--- Selected excerpt ---
::::::

Team stamps out myth about Native Americans and smoking - Futurity
Team stamps out myth about Native Americans and smoking - Futurity
MARCH 20TH, 2020
TEAM STAMPS OUT MYTH ABOUT NATIVE AMERICANS AND SMOKING
When comparing white people and Native Americans with similar income and education levels, whites smoke more cigarettes and are more nicotine dependent, according to a new study.
Multiple past studies have reported that, compared to white people, Native Americans have relatively high cigarette use. This has contributed to speculation that Native Americans might be inherently prone to smoking.
The new research in Drug and Alcohol Dependence shows, however, that after adjusting for differences in the income and education levels of the two groups, whites were more likely than Native Americans to use cigarettes daily, to consume larger numbers of cigarettes per month, and to be nicotine dependent.
In the adjusted comparisons, an estimated 15.3% of white people were daily cigarette users, compared to 13% of Native Americans; the percentage of people who consumed more than 300 cigarettes in the past month was 13.6 for whites, compared to 9.9 for Native Americans; and rates of nicotine dependence were 10.3% for whites, compared to 7.1% for Native Americans.
Researchers analyzed data from a survey of more than 4,000 Native Americans and 160,000 white people between 2013 and 2017. The US Substance Abuse and Mental Health Services Administration administered the survey, called the National Survey on Drug Use and Health.
Previous research has shown that the factors most strongly associated with cigarette use include lower income and educational attainment. Native Americans have the highest poverty rate of any major US ethnic group, but reports of their cigarette use levels typically have not adjusted for income and education. This can leave the mistaken impression that being Native American itself is linked to higher use.

::::::

--- Supplied data ---
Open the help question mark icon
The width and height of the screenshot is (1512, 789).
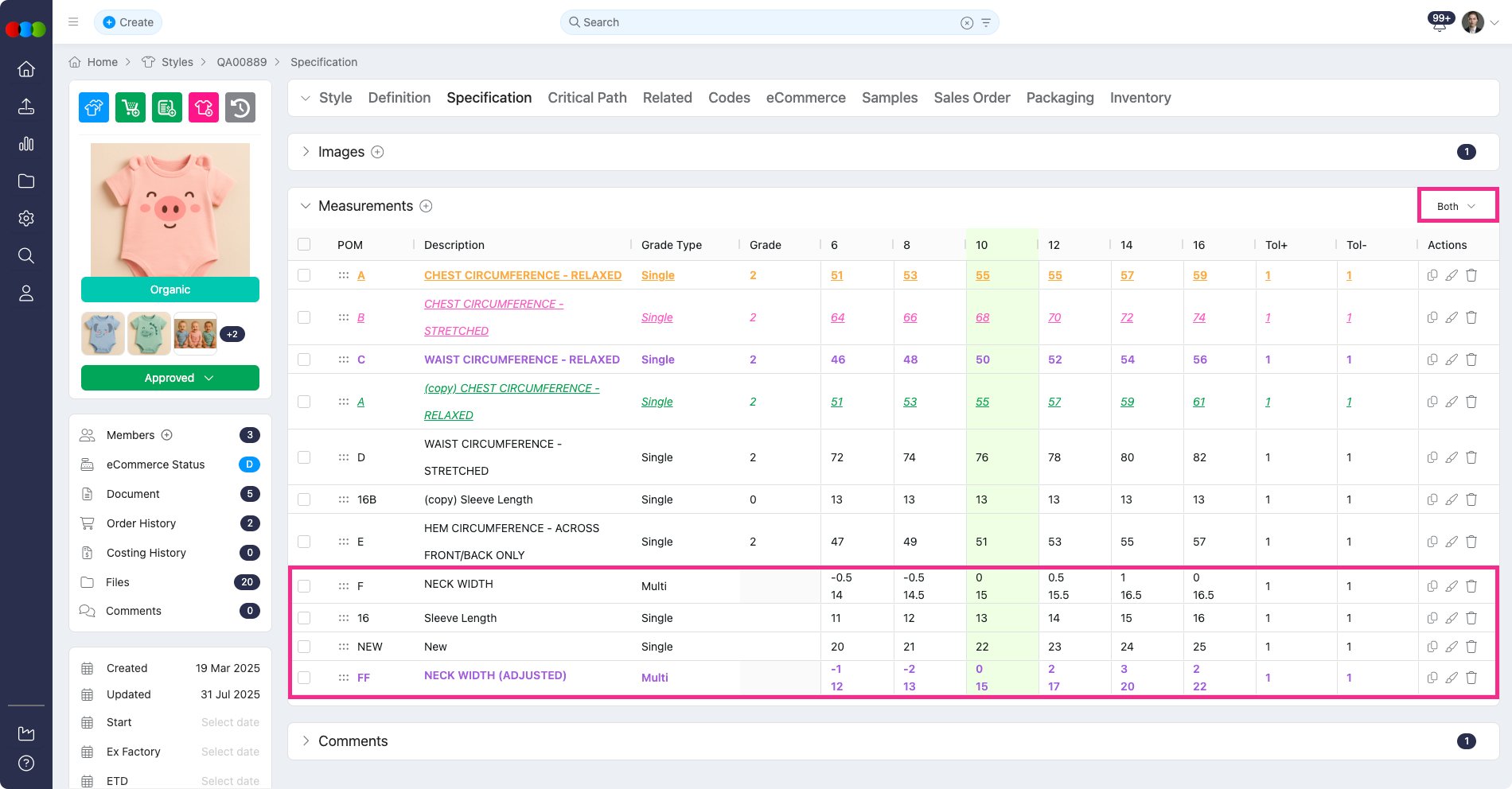point(26,764)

::::::

--- Directions ---
• a. In the article on Native Americans and smoking, which agency administered the National Survey on Drug Use and Health?
• b. Please carry on the article about Native Americans and smoking from its final sentence.

--- Activity answers ---
• a. The US Substance Abuse and Mental Health Services Administration.

• b.
“Tobacco use and tobacco-related disease and deaths are intertwined with the poverty facing many Native Americans,” says Teshia Arambula Solomon, a professor in the family and community medicine department and member of the Native American Research and Training Center at the University of Arizona.
“A critical need exists to increase and improve Native American tobacco prevention and treatment programs, while also addressing poverty,” she says.
“Despite lower cigarette use when income and education are considered, Native Americans are dying from cigarettes at a much higher rate than whites,” says Jamie Ritchey, adjunct professor of public health and director of the Tribal Epidemiology Center at the Inter Tribal Council of Arizona.
The study notes that the smoking-attributable death rate for Native Americans has been estimated at 414 per 100,000, which is substantially higher than the rate for whites—264 per 100,000.
“Beliefs such as Native Americans being distinctly prone to cigarette use are widespread but rarely tested,” says lead author James K. Cunningham, also a professor in the family and community medicine department and a member of the Native American Research and Training Center.
In 2016, the researchers debunked the belief that Native American have higher alcohol use when they found that alcohol use among Native Americans was comparable to or less than that of whites.
“The consequences of substance misuse are too serious to allow for myths and misinformation,” Cunningham says.